The Red Sea is an oasis of sea-life, home to vast number of marine species, many of which are endemic to the region. These need protection now and they needed it even more in the early 1980s when marine resources were considerably depleted due to over-fishing. The UK National Facility for Marine Biology Fieldwork (who were instrumental in the establishment of the Ras Mohammed National Park), stresses that, tourism aside, fisheries would have destroyed the reef completely by now if it were not for park regulations.
The impact of tourism, however, cannot be discounted. The Red Sea sees a huge number of tourists every year, whether serious divers with respect for the marine world or daytrip snorkelers who behave like it is a big salty swimming pool. Mass tourism has certainly arrived in Egypt and if that is not to come at huge expense to the environment then protective measures needed to be adopted.
Above reef pontoons, restricting numbers of boats and encouraging sensitive scuba diving and snorkelling practices are among those efforts which seem to be paying dividends. Curbing the deleterious effect of the twin activities of fishing and tourism are essential to the long term well-being of the myriad ecosystems of the Red Sea.

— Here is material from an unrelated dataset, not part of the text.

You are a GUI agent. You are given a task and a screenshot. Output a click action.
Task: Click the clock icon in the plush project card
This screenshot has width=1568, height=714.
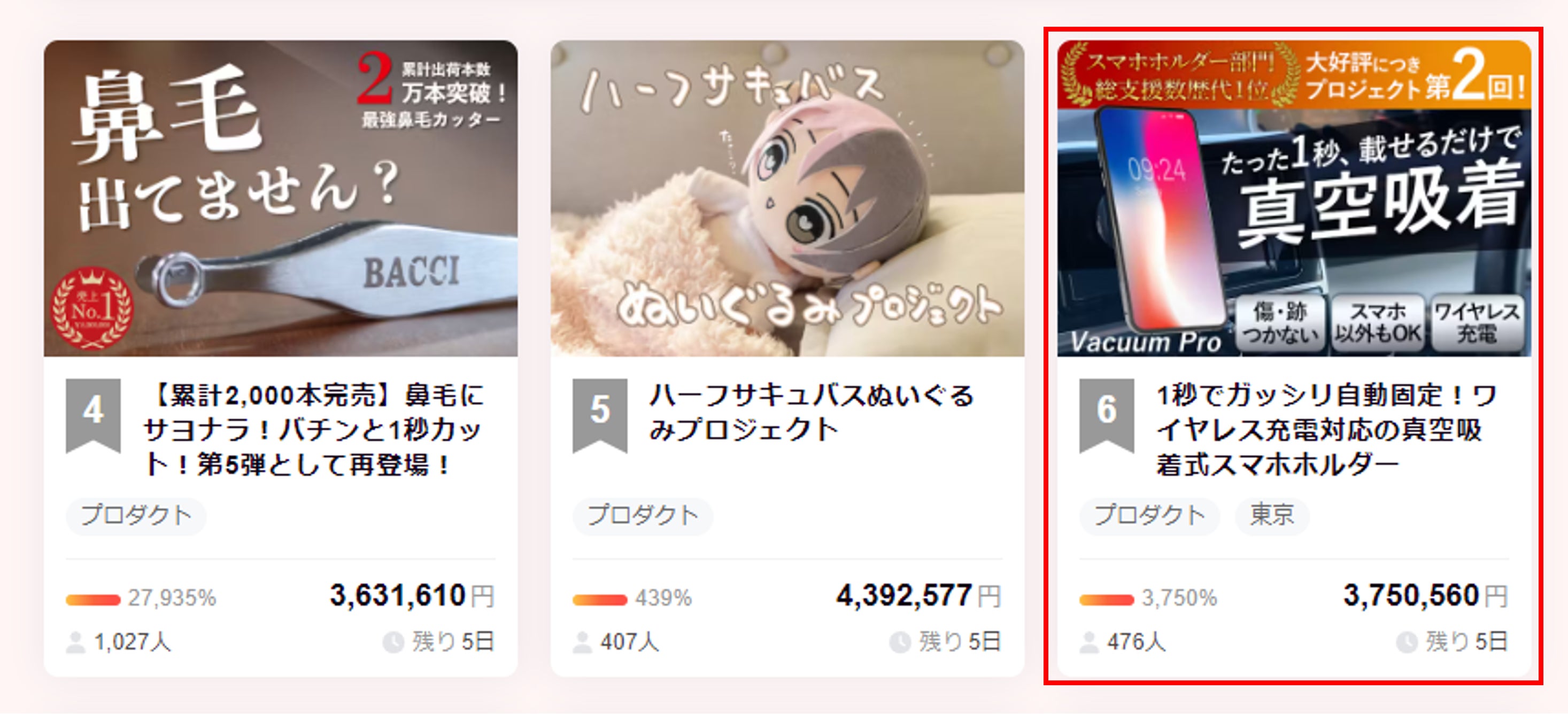[900, 642]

Over a quarter of all marine species are directly dependent on coral reefs for their survival. Many more are indirectly dependent on them. If the coral reefs are allowed to deteriorate further, the complex balance of the reef could be permanently altered, resulting in loss of productivity and biodiversity. A tragedy in itself, the knock-on effects of this could be disastrous for all life-forms on the planet.
Divers that visit the Red Sea of Egypt know that low levels of pollution can mean spectacular visibility. They appreciate that fishing controls allow for larger schools and healthy fish populations. They understand that maintaining coastal environments free of floating rubbish is not something that happens automatically.
All of these things involve a balance between human activity and respect for the marine environment. Getting the balance right creates a win-win situation.